The Expected Near-Term Results

Without Comprehensive Government-wide Legislation

Without the benefit of comprehensive government-wide Federal legislation, the Administration expects that an Executive Order will lead to an increased level of agency accountability and the development and implementation of agency asset management plans.

  • Accountability. The Administration expects that these initiatives will lead to an increased level of accountability for real property management within the agencies. For the first time, each landholding agency will have a senior property officer devoted to achieving a complete inventory of its real properties; and with specific real property information, meaningful goals and objectives can be developed and progress against those goals can be measured. Additionally, the agencies will have the benefit of a Federal Real Property Council to assist them in their efforts to improve the management of real property.
  • Asset management plans. The Administration expects that the efforts by the Senior Real Property Officers and the Federal Real Property Council will lead to the development and implementation of agency asset management plans. Such plans will help to foster an environment within Federal agencies that will promote better asset management and the disposal of unneeded Federal properties.
  • Demonstration authority. In the absence of broad, government-wide federal legislation, the Administration will identify those landholding agencies and/or specific real properties in which it believes asset management flexibilities would be particularly useful. The Administration will then seek demonstration authority through the appropriations process, in order to apply these asset management flexibilities on a limited or temporary basis.
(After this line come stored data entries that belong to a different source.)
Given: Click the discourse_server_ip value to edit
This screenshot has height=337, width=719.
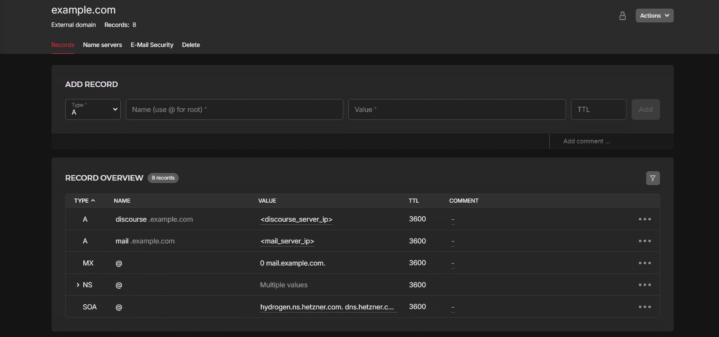Looking at the screenshot, I should pos(296,220).
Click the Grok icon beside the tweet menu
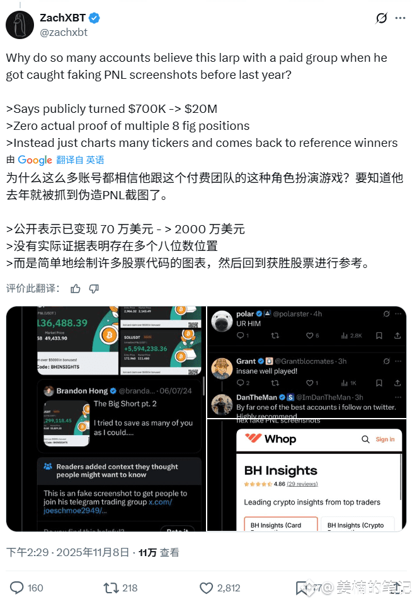Viewport: 417px width, 604px height. click(x=381, y=18)
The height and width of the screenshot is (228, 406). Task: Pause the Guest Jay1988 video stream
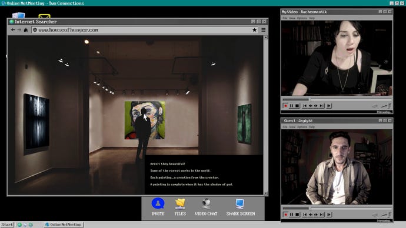pyautogui.click(x=291, y=214)
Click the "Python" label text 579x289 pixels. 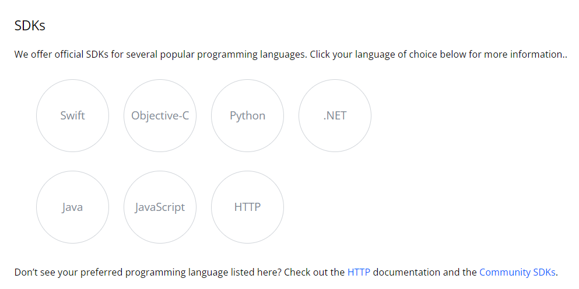pyautogui.click(x=247, y=116)
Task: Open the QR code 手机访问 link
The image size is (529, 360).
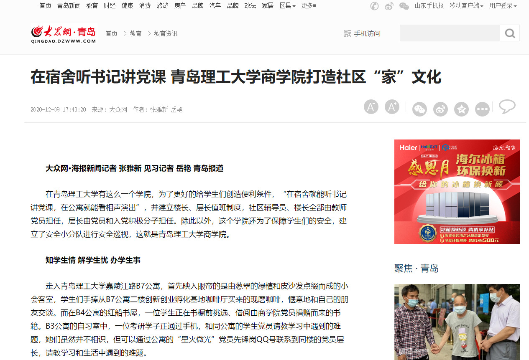Action: tap(362, 33)
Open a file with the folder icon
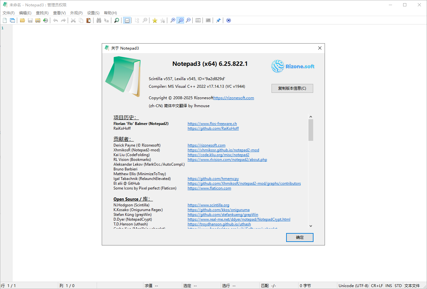 pos(22,20)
With Comprehensive Government-wide Legislation

With the benefit of comprehensive government-wide Federal legislation, the Administration expects that additional near-term results would be attained, including an improved standard real property disposal process.
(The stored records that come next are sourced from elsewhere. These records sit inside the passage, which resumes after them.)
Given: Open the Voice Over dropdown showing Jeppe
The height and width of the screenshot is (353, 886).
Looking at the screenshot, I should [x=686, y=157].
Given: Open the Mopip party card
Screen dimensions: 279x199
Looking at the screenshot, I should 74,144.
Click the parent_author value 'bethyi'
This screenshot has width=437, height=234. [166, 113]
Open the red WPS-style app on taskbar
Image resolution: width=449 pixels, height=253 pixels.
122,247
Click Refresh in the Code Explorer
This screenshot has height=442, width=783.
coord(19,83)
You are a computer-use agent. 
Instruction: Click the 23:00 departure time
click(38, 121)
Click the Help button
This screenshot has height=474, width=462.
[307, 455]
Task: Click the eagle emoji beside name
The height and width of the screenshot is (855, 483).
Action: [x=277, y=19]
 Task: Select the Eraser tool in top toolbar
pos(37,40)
  • Improved standard disposal process. The Administration expects the legislative efforts will create an improved process for disposing of real properties. By providing the necessary tools and incentives, agencies will be in a better position to manage their properties through an increasing opportunity for outlease or sublease agreements, public-private partnerships, and replacement or sales transactions.
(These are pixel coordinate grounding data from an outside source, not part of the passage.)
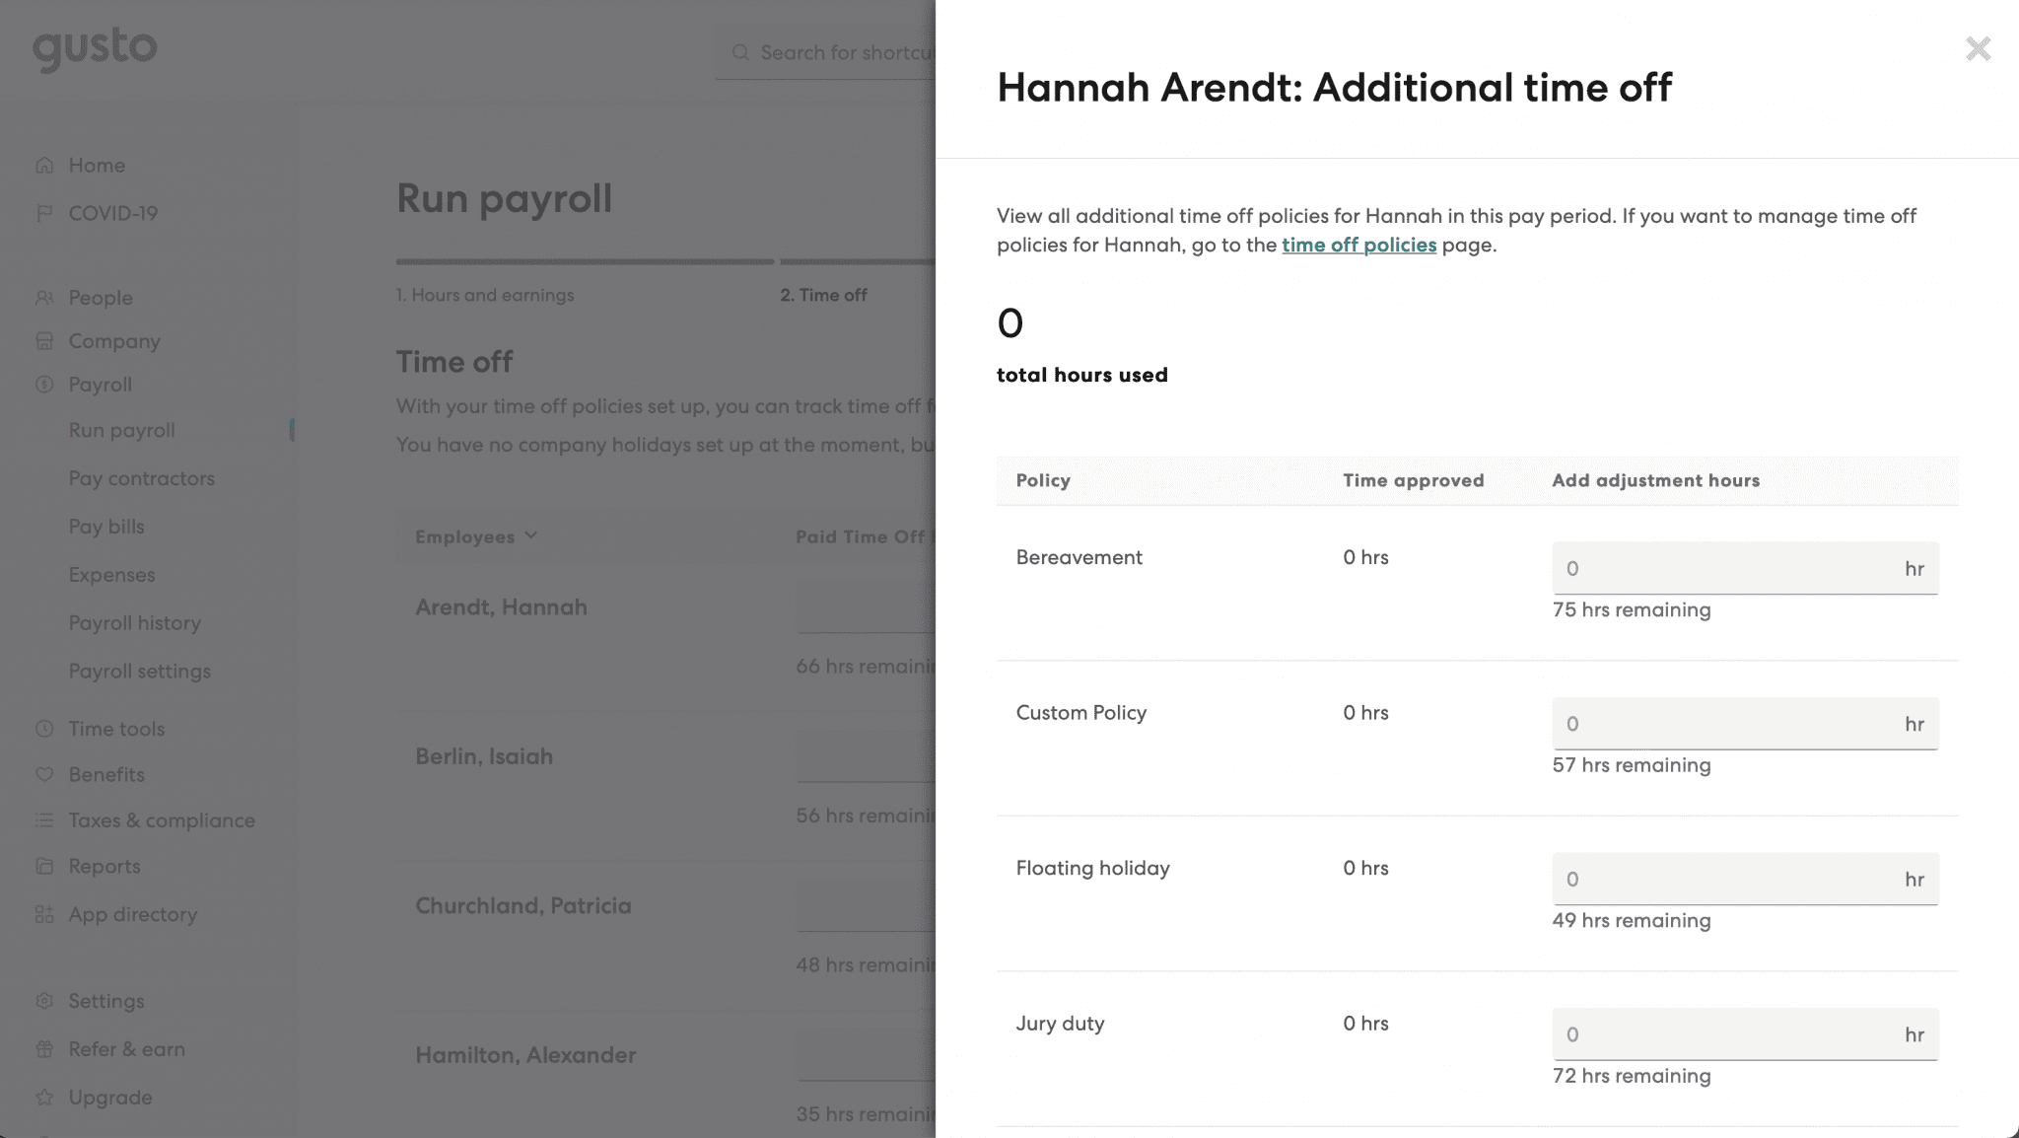Open the time off policies link
The height and width of the screenshot is (1138, 2019).
click(1358, 245)
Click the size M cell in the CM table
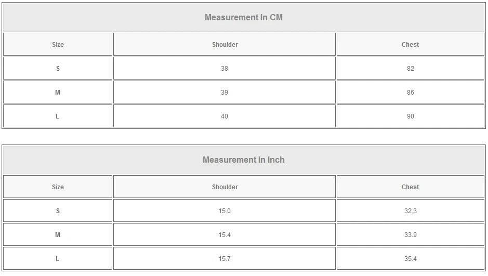The height and width of the screenshot is (276, 488). tap(58, 93)
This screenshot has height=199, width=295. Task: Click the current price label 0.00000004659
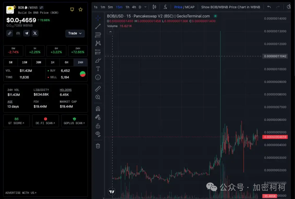coord(275,137)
The Expected Long-Term Results

Without Comprehensive Government-wide Legislation

  • The Administration expects that these initiatives will lead to a regular and well-organized inventory of Federal asset management practices within all landholding agencies. In the long-term, agencies will possess real-time property data that can be used to determine what Federal properties should be maintained, require cost-effective repairs, or qualify for disposal; this information can then be used to strengthen the argument for the creation of new real estate management authorities.

With Comprehensive Government-wide Legislation

  • With the benefit of comprehensive, government-wide Federal legislation, in the long-term, the Administration expects there to be an improved, incentive-driven process for agencies to exchange or dispose of their properties. Agencies would then have the necessary tools and incentives for more proficient management of their federal properties. The Administration expects that, in the years following the passage of comprehensive legislation, these initiatives can ultimately lead to the effective and efficient stewardship of Federal real property assets.